The Three Guiding Principles of Imaginative Development
Waldorf presents three guiding principles as guides to a child’s imaginative development. These are Goodness, Beauty and Truth. This is coupled with a sensitive selective recognition of how and when nurturing of the imagination is fulfilled.
Each of the periods of development are embraced by one of the three guiding principles. In the first period it is goodness, in the second beauty and in the third truth.
Focusing on the first period of development, this period has to do with the development of the will. Thus for a child of 1-7 the nurturing of imagination is unlocked through activity. Parents and teachers should focus on doing things with the child.
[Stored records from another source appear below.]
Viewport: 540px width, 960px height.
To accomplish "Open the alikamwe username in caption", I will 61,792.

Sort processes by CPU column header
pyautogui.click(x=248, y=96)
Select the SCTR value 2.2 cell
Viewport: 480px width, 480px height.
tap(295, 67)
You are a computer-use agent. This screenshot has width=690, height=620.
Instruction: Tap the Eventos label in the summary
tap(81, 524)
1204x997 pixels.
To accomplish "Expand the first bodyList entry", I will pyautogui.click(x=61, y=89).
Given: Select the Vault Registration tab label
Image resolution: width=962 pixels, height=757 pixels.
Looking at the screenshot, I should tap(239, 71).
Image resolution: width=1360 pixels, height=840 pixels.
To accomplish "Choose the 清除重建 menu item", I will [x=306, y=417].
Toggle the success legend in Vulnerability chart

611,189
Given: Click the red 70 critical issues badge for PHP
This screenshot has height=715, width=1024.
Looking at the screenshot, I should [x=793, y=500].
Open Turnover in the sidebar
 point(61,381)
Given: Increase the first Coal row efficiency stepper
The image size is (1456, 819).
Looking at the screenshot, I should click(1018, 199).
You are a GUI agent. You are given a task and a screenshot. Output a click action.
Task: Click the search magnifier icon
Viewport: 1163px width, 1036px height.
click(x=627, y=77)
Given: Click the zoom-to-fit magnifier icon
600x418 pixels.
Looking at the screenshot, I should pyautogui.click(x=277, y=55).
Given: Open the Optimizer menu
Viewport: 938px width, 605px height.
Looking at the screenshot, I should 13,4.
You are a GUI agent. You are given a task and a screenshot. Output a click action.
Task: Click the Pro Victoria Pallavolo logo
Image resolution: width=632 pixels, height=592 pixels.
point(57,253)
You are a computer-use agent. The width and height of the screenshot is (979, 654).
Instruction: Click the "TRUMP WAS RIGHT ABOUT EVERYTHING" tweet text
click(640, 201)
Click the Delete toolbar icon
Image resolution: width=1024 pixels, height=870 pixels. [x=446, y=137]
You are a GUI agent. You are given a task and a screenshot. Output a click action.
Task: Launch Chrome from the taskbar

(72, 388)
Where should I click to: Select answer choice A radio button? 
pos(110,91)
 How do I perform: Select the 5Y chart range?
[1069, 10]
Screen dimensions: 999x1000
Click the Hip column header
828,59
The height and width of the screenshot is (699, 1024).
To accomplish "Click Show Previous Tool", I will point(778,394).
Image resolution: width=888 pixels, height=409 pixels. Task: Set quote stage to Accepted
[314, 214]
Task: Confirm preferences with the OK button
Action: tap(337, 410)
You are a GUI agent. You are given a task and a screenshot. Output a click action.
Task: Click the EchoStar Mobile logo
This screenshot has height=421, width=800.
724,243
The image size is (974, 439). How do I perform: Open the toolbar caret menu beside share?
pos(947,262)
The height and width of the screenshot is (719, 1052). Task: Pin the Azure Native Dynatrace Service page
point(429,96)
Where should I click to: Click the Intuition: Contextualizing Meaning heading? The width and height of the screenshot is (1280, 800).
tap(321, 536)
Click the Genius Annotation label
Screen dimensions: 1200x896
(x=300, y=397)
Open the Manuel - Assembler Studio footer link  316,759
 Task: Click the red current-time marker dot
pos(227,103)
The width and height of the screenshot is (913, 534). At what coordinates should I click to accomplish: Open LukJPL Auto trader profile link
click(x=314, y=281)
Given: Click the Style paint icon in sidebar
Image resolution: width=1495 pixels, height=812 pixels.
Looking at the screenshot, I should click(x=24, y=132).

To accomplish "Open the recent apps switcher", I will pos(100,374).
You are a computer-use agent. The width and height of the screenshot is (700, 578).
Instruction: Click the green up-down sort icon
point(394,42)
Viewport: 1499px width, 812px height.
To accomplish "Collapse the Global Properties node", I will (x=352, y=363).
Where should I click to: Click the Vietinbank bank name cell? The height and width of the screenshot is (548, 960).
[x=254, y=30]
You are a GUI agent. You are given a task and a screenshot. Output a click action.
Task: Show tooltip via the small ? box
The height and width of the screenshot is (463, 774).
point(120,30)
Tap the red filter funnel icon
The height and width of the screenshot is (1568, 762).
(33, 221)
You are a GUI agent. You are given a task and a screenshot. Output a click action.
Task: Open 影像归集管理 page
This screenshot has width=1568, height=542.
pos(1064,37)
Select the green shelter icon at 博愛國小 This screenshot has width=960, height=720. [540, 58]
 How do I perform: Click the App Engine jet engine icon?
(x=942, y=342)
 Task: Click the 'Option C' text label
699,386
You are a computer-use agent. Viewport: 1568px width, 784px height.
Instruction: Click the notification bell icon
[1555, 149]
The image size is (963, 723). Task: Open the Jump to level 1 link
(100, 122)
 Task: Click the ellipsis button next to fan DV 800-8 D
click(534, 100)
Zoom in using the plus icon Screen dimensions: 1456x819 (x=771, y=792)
Here are some examples of simple activities you can do with your child to nurture their imagination:
- Cooking and the world of food
- Play that is imitative of the world around the child but physical in nature.
There are many resources and products that encourage this imaginative play that focuses on physical activity. Here at Enchantmints we’ve designed our line of products with this philosophy in mind. For example, Fairy Forest Lodge encourages children to open and close, put in and put out, click puzzle pieces together etc.
Pushing Reading Doesn’t Help Imaginative Development
There is no emphasis in Waldorf education on early reading. This may come as a shock to some, as the standard idea nowadays is to get kids reading as early as possible.
Reading is important, but will come later. I know from experience with my own daughter. At 8 years old she was barely reading and by the time she was 10 she was reading Shakespeare. The process of awakening comes when the physical organism has matured to allow the thinking to begin to activate fully in a wholesome manner. If the individual child needs to read when younger then acceptance is a key. That is very different than having it taught.
Don’t get me wrong, parents should definitely read to their children, especially before bed. This is an important preparation for reading and develops that desire to read and a love of reading in early childhood. What will become the child’s imagination has been physically nurtured through activity, not yet through communicating ideas to the child.